* Work to do
Can you reproduce every one of the items below word for word, leaving each line unchanged?

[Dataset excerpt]

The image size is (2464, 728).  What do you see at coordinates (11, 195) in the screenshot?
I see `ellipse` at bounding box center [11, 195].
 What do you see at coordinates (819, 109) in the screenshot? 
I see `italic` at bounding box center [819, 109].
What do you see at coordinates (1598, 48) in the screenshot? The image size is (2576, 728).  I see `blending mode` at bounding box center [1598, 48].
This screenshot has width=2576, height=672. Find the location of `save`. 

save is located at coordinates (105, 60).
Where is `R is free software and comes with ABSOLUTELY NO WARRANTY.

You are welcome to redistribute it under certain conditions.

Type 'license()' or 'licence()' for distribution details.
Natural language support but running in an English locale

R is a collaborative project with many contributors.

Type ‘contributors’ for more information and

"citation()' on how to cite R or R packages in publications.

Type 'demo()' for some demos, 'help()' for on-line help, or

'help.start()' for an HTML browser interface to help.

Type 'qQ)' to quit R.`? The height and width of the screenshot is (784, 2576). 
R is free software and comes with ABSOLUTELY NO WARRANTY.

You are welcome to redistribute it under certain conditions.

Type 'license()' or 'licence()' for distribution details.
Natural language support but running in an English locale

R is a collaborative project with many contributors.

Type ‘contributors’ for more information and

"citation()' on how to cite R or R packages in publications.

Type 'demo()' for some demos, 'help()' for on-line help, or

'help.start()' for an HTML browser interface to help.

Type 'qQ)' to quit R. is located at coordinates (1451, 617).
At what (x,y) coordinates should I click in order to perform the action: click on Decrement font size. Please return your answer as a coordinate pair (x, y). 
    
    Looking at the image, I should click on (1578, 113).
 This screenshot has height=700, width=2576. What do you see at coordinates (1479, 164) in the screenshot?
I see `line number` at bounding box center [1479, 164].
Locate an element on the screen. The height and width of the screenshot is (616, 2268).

* Answer to the exercise
The image size is (2464, 728).  What do you see at coordinates (11, 195) in the screenshot?
I see `ellipse` at bounding box center [11, 195].
 What do you see at coordinates (819, 109) in the screenshot? 
I see `italic` at bounding box center [819, 109].
What do you see at coordinates (1598, 48) in the screenshot? The image size is (2576, 728).  I see `blending mode` at bounding box center [1598, 48].
This screenshot has width=2576, height=672. Find the location of `save`. 

save is located at coordinates (105, 60).
Where is `R is free software and comes with ABSOLUTELY NO WARRANTY.

You are welcome to redistribute it under certain conditions.

Type 'license()' or 'licence()' for distribution details.
Natural language support but running in an English locale

R is a collaborative project with many contributors.

Type ‘contributors’ for more information and

"citation()' on how to cite R or R packages in publications.

Type 'demo()' for some demos, 'help()' for on-line help, or

'help.start()' for an HTML browser interface to help.

Type 'qQ)' to quit R.`? The height and width of the screenshot is (784, 2576). 
R is free software and comes with ABSOLUTELY NO WARRANTY.

You are welcome to redistribute it under certain conditions.

Type 'license()' or 'licence()' for distribution details.
Natural language support but running in an English locale

R is a collaborative project with many contributors.

Type ‘contributors’ for more information and

"citation()' on how to cite R or R packages in publications.

Type 'demo()' for some demos, 'help()' for on-line help, or

'help.start()' for an HTML browser interface to help.

Type 'qQ)' to quit R. is located at coordinates (1451, 617).
At what (x,y) coordinates should I click in order to perform the action: click on Decrement font size. Please return your answer as a coordinate pair (x, y). 
    
    Looking at the image, I should click on (1578, 113).
 This screenshot has height=700, width=2576. What do you see at coordinates (1479, 164) in the screenshot?
I see `line number` at bounding box center [1479, 164].
Locate an element on the screen. The height and width of the screenshot is (616, 2268).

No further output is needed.